Evelyn menghela napas panjang lagi. "Aku harus memisahkan antara keinginan dan kebutuhan. Memenuhi pembayaran uang sewa. Dan juga perkara ini itu yang tiada habisnya."
Segala permasalahan yang pelik memasuki lorong otaknya. Percintaan. Ekonomi. Keluarga. Semuanya semrawut dan membentuk angin puting beliung yang sangat besar dalam otaknya.
Gadis itu berhenti berjalan. Dia mendadak lelah.
Gadis itu memandang ke arah langit yang gelap. "TUHAAAN!!! Apakah aku harus hidup gila?"
"Apakah aku harus hidup seperti ini?"
"Apakah … apakah aku harus bunuh diri saja … supaya aku berhenti memikirkan permasalahan hidupku?!!"
Evelyn mengeluh. Ia berteriak di antara kegelapan malam. Meskipun Evelyn berteriak, kesunyian yang datang setelahnya jauh lebih menyakitkan. Tak ada orang. Tak ada jawaban. Hanya ada sepi yang merambat.
Di saat itulah, Evelyn berpikir … Bagaimana … Bagaimana kalau ia mengakhiri hidup saja?
Bukankah, sekarang apa nanti akhirnya akan sama saja? Dia akan bertemu dengan Tuhan?

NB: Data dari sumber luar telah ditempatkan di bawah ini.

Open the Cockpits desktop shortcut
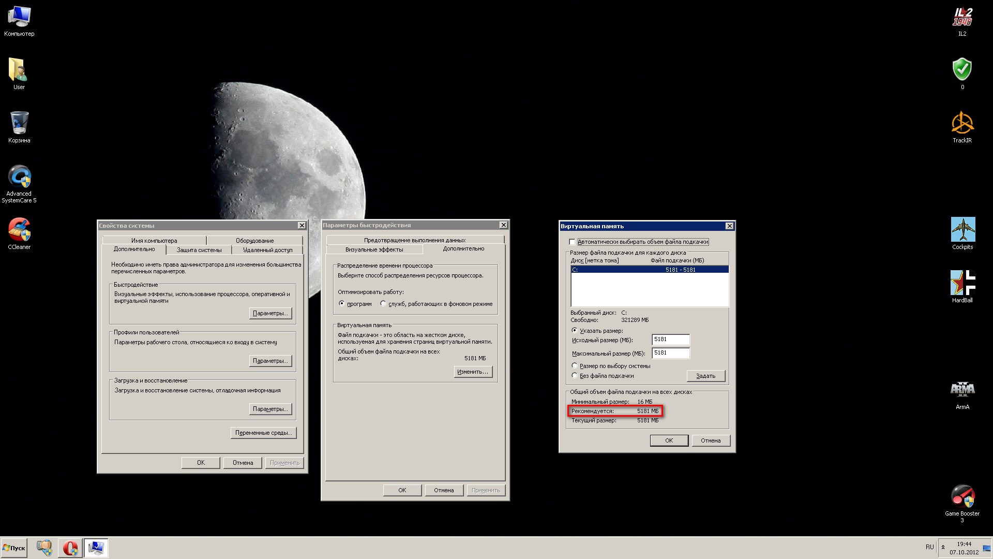The image size is (993, 559). coord(962,230)
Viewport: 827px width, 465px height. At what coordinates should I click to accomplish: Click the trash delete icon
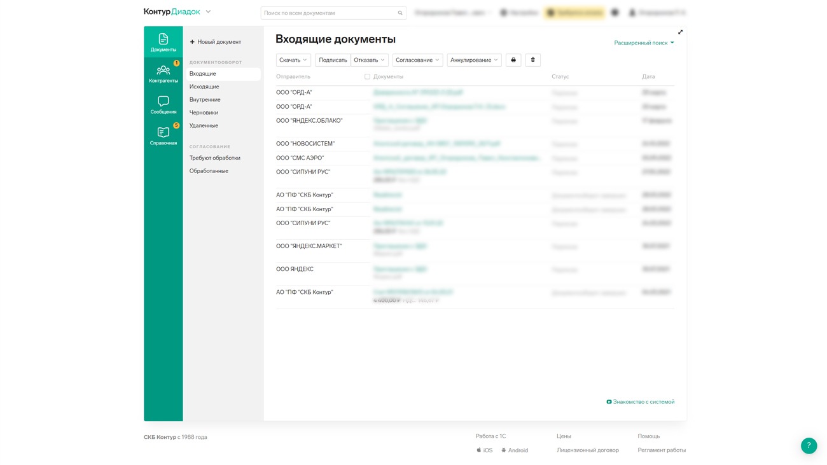click(x=533, y=60)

Daripada Evelyn harus melewati hidup dengan cobaan yang seberta ini, dengan pemikiran-pemikiran gila yang melingkupi otaknya.
"Apakah … apakah aku harus mencobanya? Untuk … bunuh diri?" gumam Evelyn. Gadis itu menatap kosong ke arah langit. Dengan mata berkaca-kaca. Dan hati yang meretak luar biasa.